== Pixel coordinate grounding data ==
+ + + +

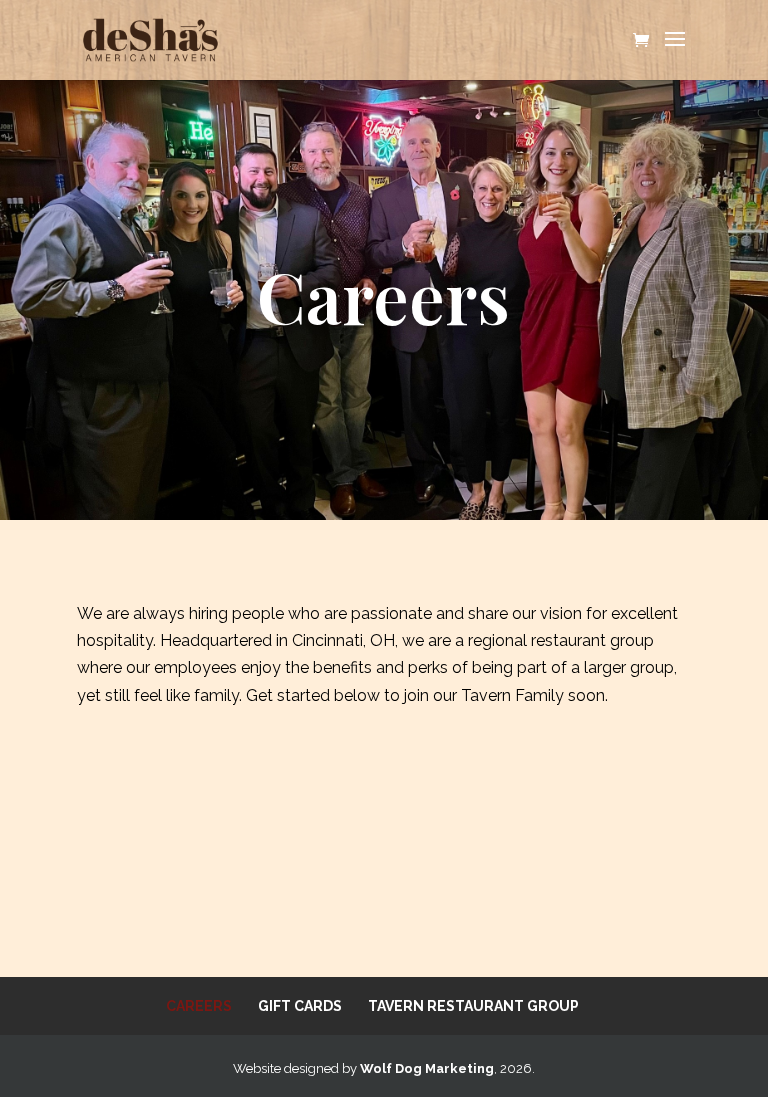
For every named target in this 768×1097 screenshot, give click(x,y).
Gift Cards (300, 1006)
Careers (199, 1006)
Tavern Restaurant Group (473, 1006)
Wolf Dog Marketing (427, 1068)
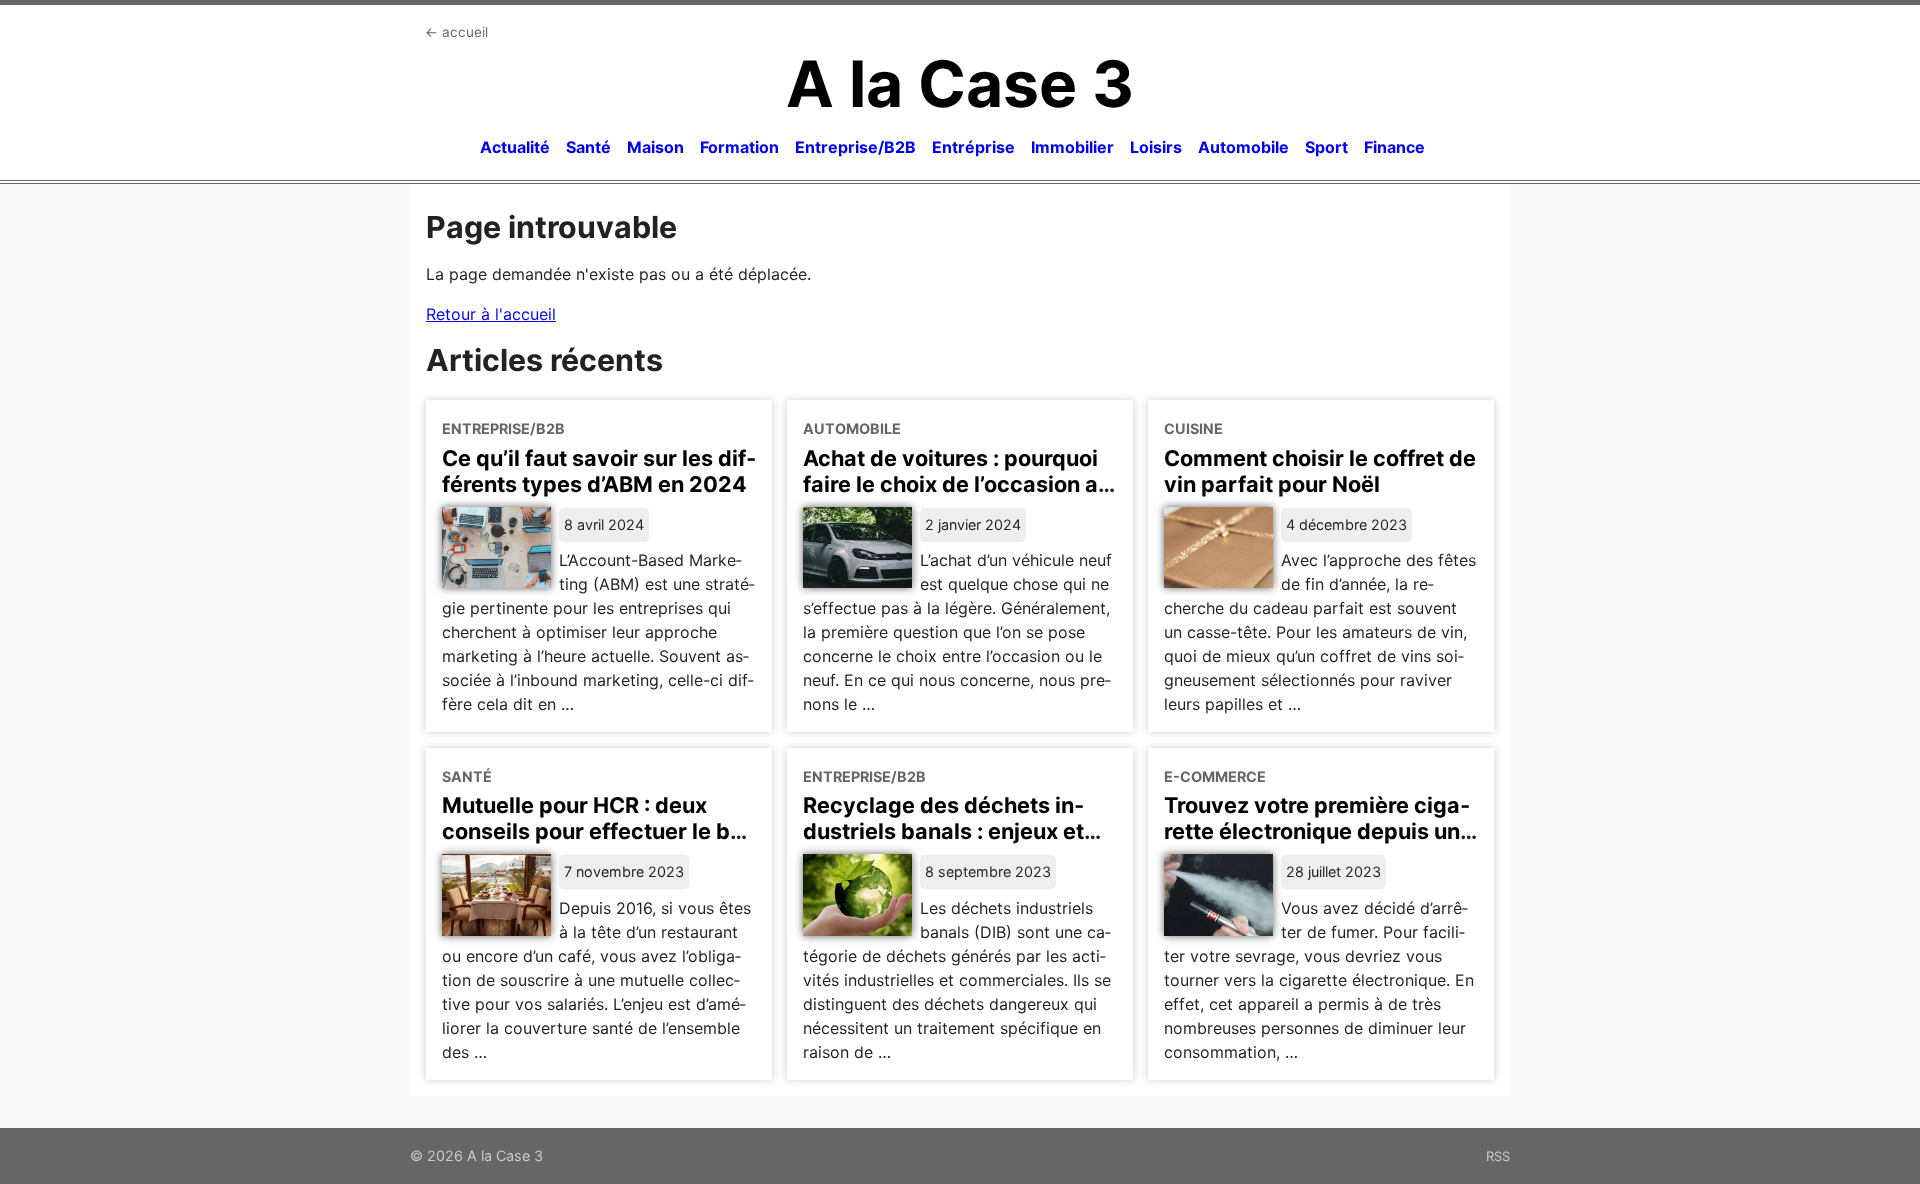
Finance (1394, 147)
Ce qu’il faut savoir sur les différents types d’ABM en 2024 (599, 471)
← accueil (456, 32)
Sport (1326, 147)
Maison (655, 147)
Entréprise (973, 147)
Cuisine (1193, 428)
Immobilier (1072, 147)
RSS (1498, 1156)
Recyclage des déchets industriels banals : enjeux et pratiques (943, 831)
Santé (588, 147)
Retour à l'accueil (491, 314)
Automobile (1243, 147)
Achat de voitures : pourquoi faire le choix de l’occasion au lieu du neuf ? (957, 484)
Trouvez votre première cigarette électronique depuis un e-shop (1317, 831)
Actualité (515, 147)
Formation (739, 147)
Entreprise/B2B (855, 147)
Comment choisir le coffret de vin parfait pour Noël (1320, 471)
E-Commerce (1215, 776)
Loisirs (1156, 147)
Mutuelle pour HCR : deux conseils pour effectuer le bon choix (599, 831)
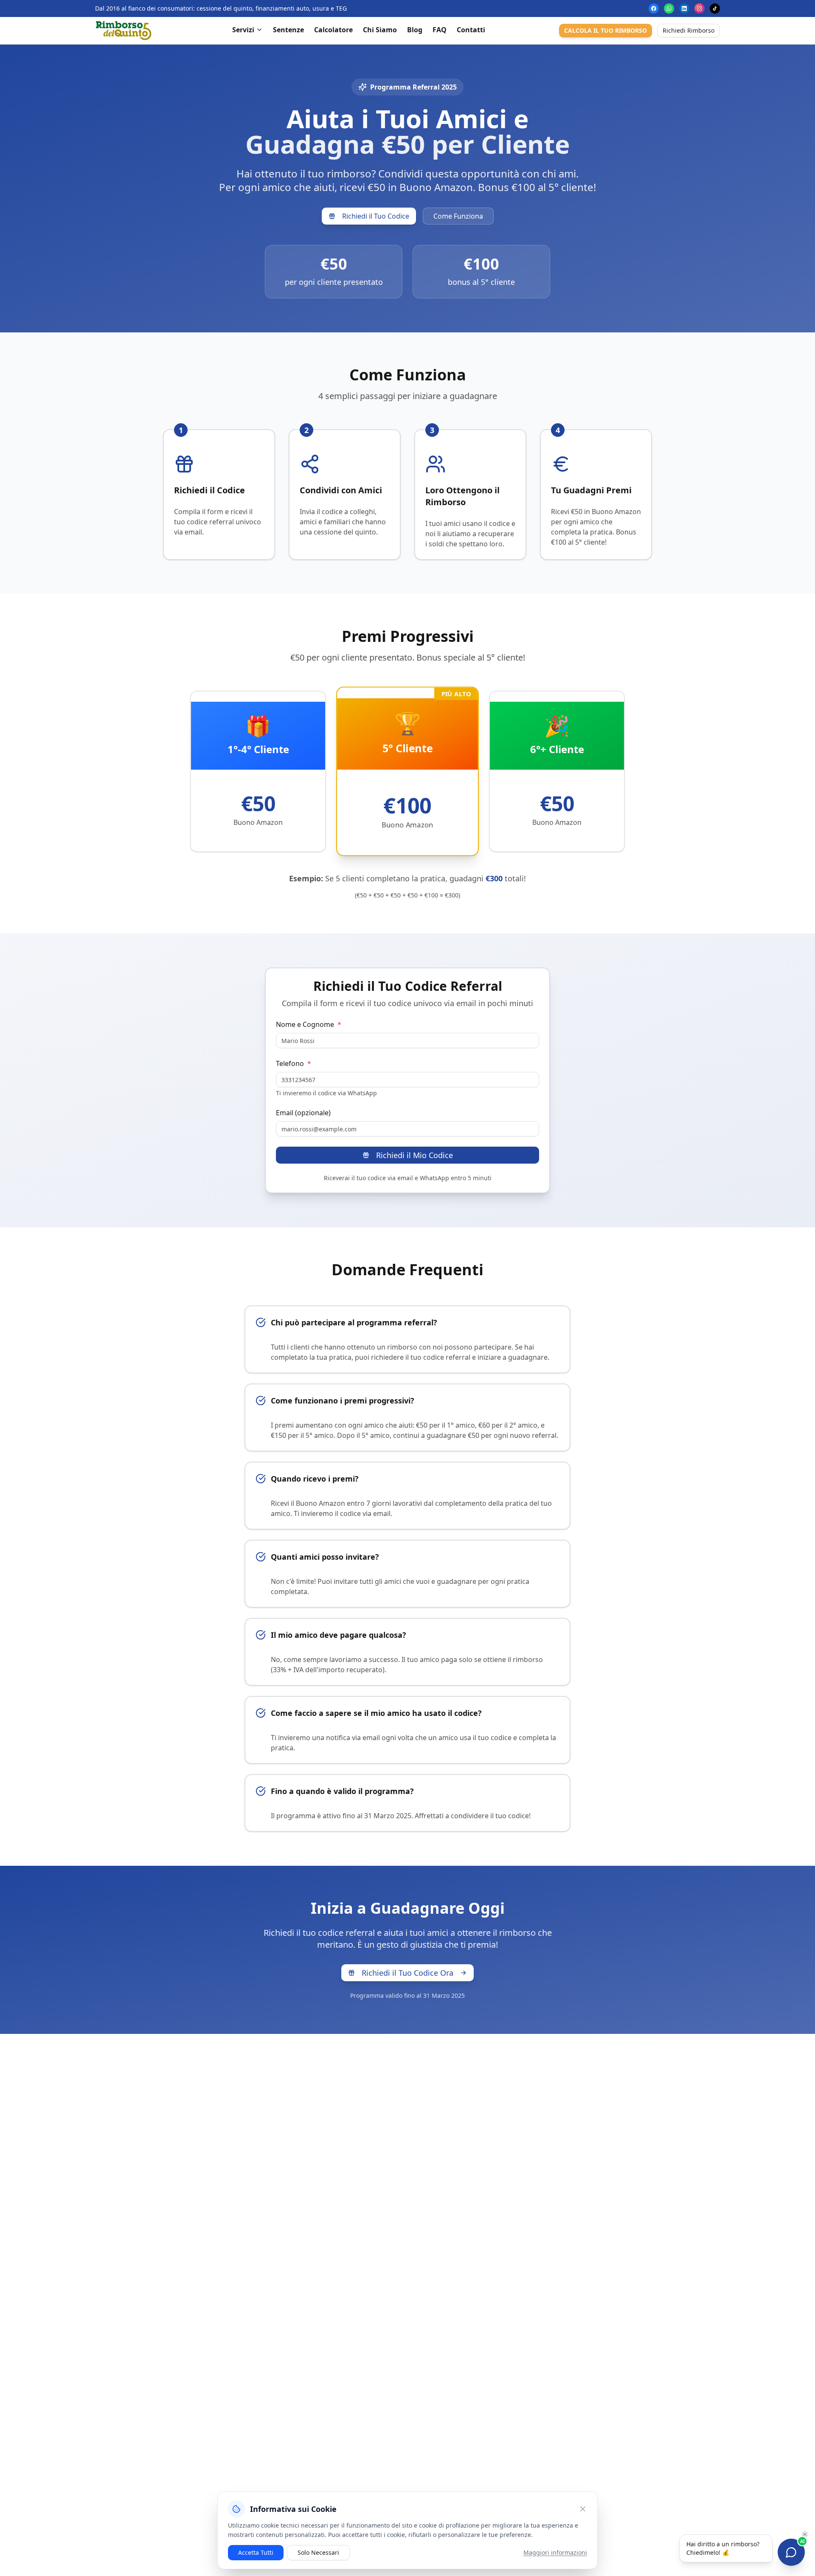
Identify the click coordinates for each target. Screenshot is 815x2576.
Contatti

+ + + +

== WHAT YOU HAVE TO DO ==
Give back exactly the lines from the line with "Gift Cards (300, 1006)" through the end of the records, both included; keep all pictures out.

== SOLUTION TO THIS TASK ==
Gift Cards (300, 1006)
Careers (199, 1006)
Tavern Restaurant Group (473, 1006)
Wolf Dog Marketing (427, 1068)
Finance (1394, 147)
Ce qu’il faut savoir sur les différents types d’ABM en 2024 (599, 471)
← accueil (456, 32)
Sport (1326, 147)
Maison (655, 147)
Entréprise (973, 147)
Cuisine (1193, 428)
Immobilier (1072, 147)
RSS (1498, 1156)
Recyclage des déchets industriels banals : enjeux et pratiques (943, 831)
Santé (588, 147)
Retour à l'accueil (491, 314)
Automobile (1243, 147)
Achat de voitures : pourquoi faire le choix de l’occasion au lieu du neuf ? (957, 484)
Trouvez votre première cigarette électronique depuis un e-shop (1317, 831)
Actualité (515, 147)
Formation (739, 147)
Entreprise/B2B (855, 147)
Comment choisir le coffret de vin parfait pour Noël (1320, 471)
E-Commerce (1215, 776)
Loisirs (1156, 147)
Mutuelle pour HCR : deux conseils pour effectuer le bon choix (599, 831)
Identify the click coordinates for each target. Screenshot is 815x2576.
Contatti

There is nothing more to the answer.